> [What you should do]:
Output exactly the lines below, starting with the line that has "Reply to the 2026-02-08 18:21 comment" and going on through the line that has "519x294 pixels.", both included, and no other lines.
+++ Task data
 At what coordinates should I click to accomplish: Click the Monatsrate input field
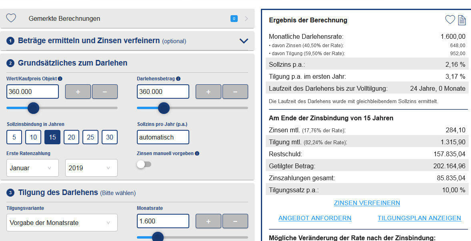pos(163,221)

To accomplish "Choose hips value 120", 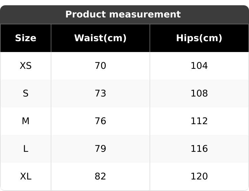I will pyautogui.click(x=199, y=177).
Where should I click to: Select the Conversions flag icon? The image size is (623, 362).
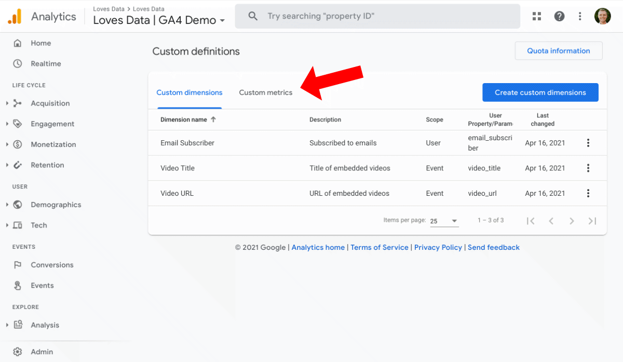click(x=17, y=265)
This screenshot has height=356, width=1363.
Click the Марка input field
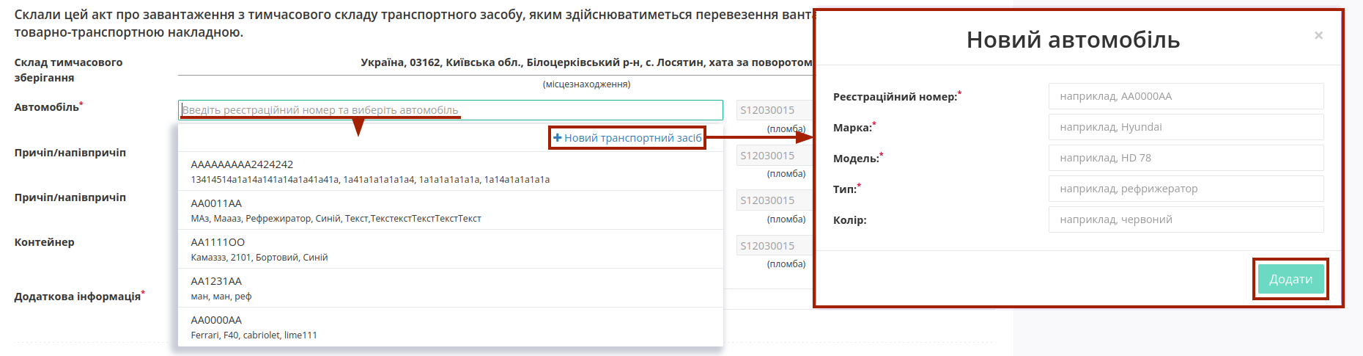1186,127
++++++
+++ Task data
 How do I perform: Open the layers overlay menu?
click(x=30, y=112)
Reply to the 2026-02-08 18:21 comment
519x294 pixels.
++++++
> [Solution]:
Reply to the 2026-02-08 18:21 comment
519x294 pixels.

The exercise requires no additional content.